Excerpted data:
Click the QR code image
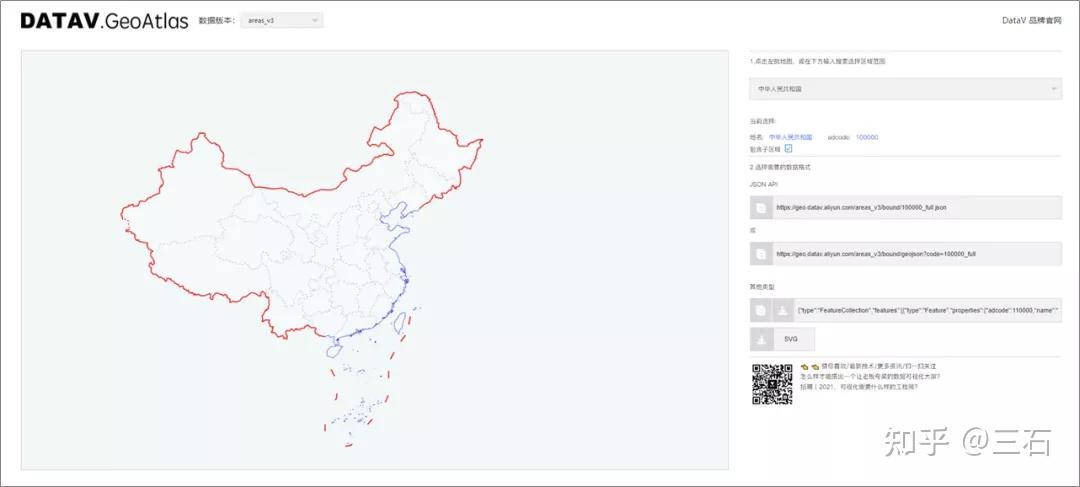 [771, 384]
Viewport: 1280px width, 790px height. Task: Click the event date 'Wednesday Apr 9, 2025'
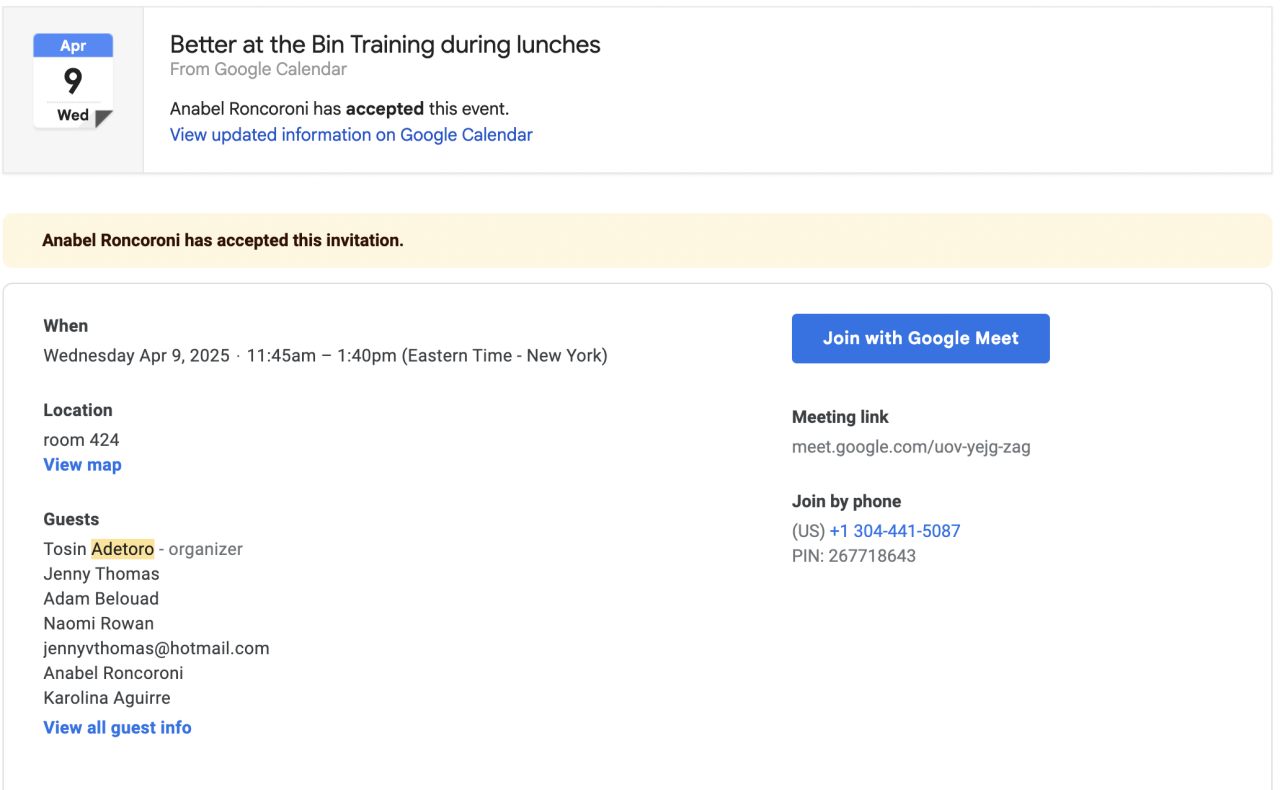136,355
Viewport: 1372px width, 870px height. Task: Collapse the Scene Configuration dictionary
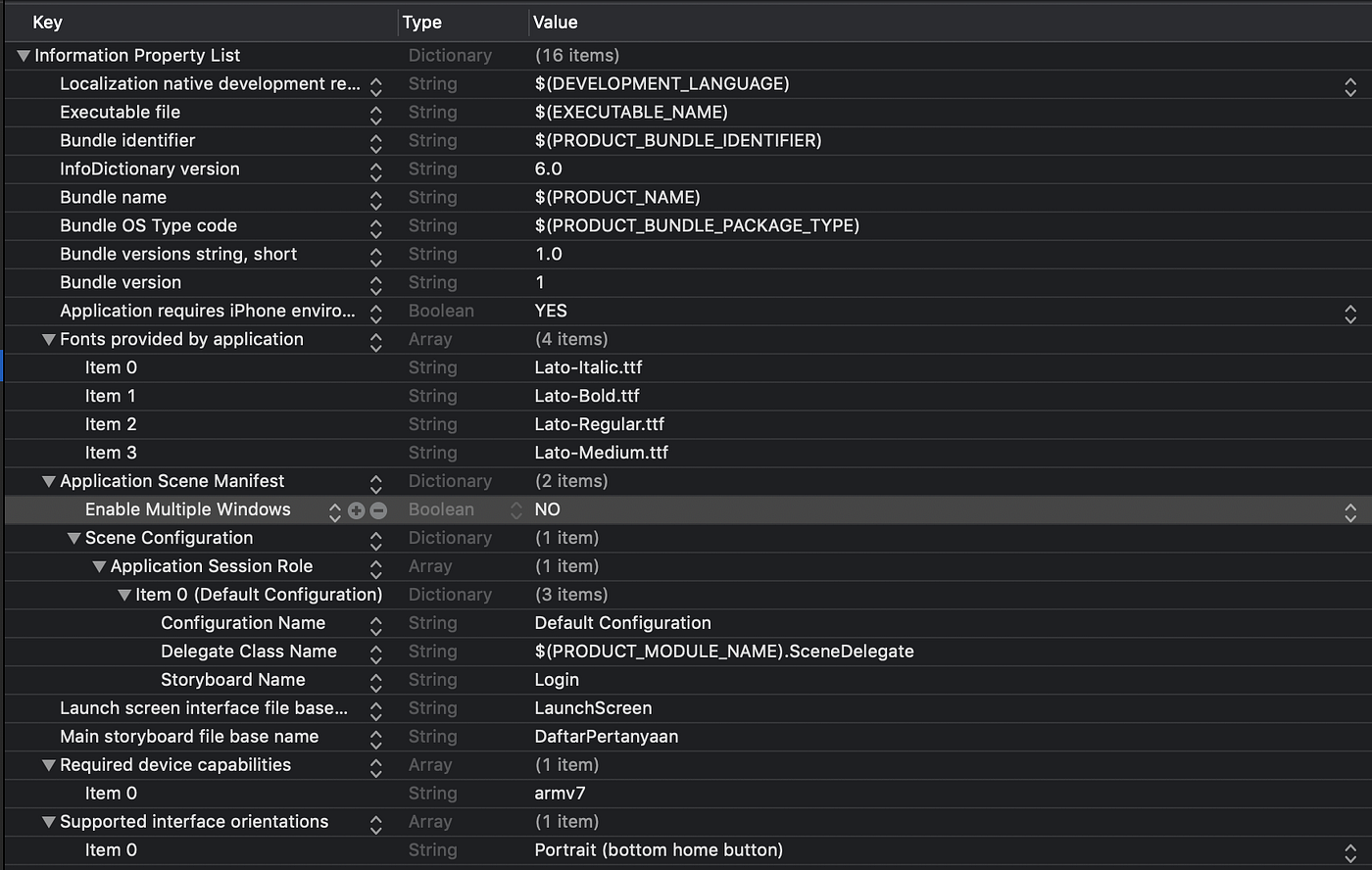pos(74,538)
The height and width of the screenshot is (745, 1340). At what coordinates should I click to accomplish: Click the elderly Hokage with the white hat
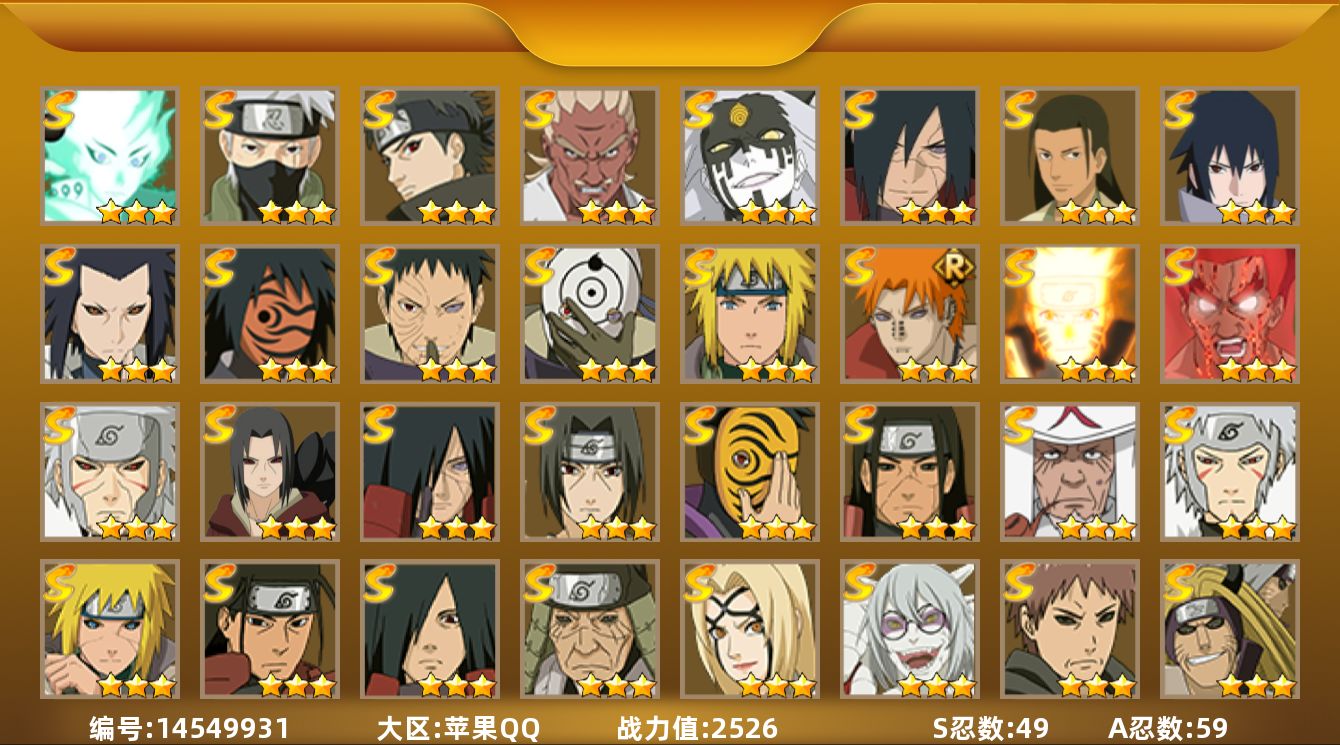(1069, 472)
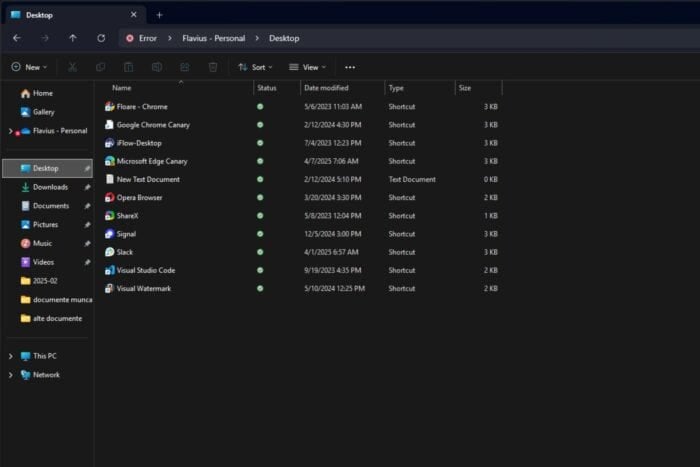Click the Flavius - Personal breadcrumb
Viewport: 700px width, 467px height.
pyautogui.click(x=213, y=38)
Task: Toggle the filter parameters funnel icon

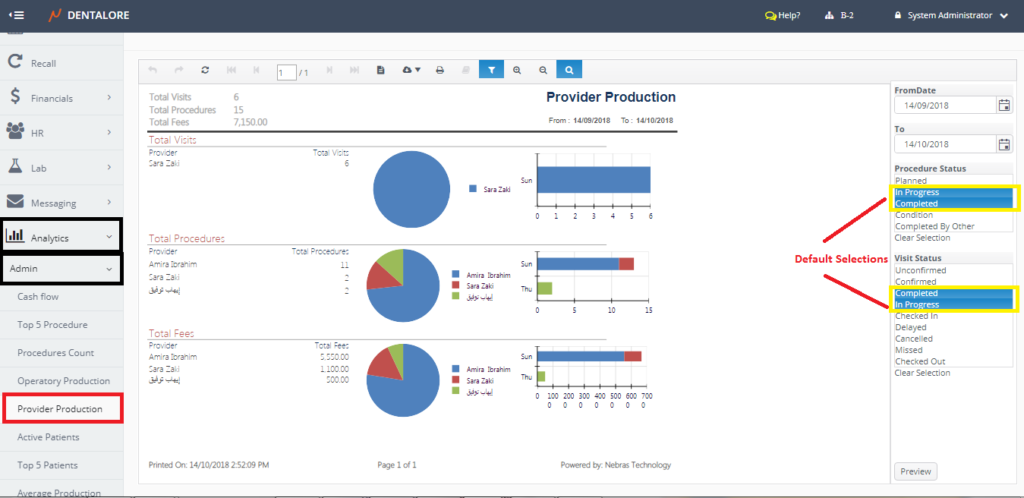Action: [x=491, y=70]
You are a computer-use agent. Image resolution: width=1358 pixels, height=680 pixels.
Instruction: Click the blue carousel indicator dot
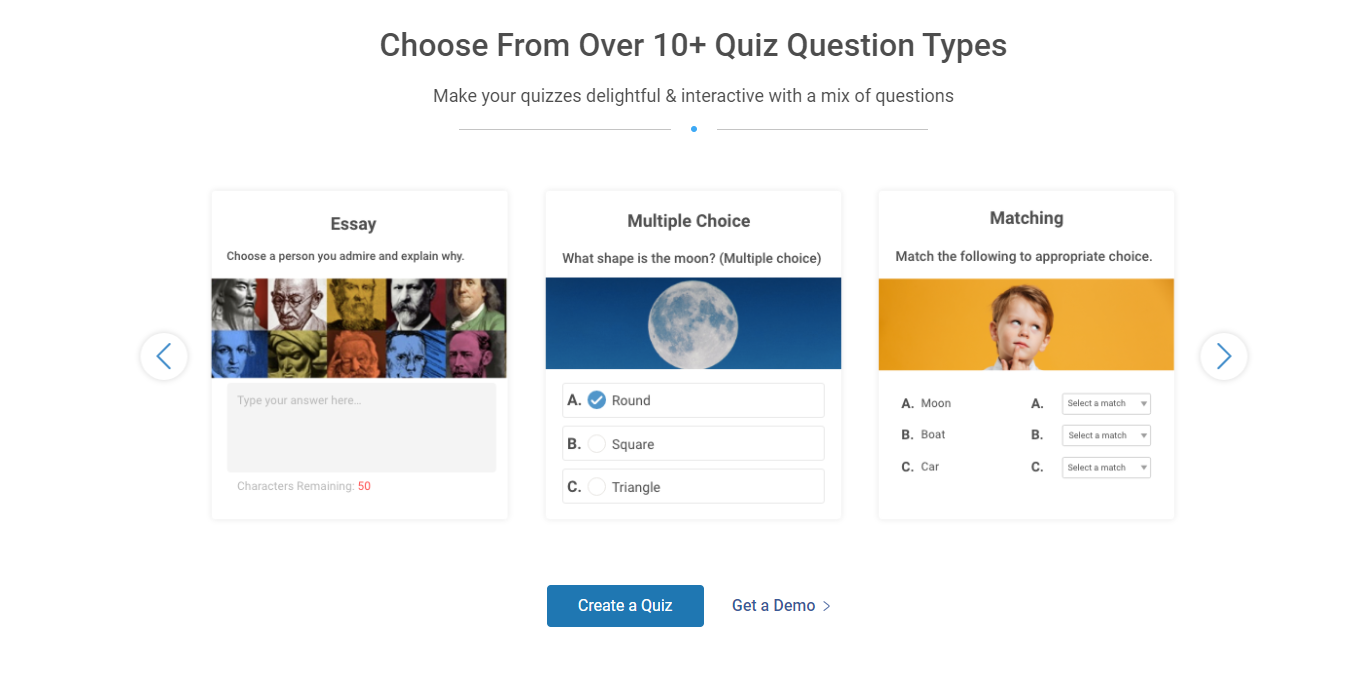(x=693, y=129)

What is expected: Transcribe word for word only the lines from the one with "Task: Toggle the" through the end of the listing; every picture is to be omitted.

Answer below:
Task: Toggle the filter parameters funnel icon

Action: [x=491, y=70]
You are a computer-use agent. Image resolution: width=1358 pixels, height=680 pixels.
Instruction: Click the blue carousel indicator dot
(x=693, y=129)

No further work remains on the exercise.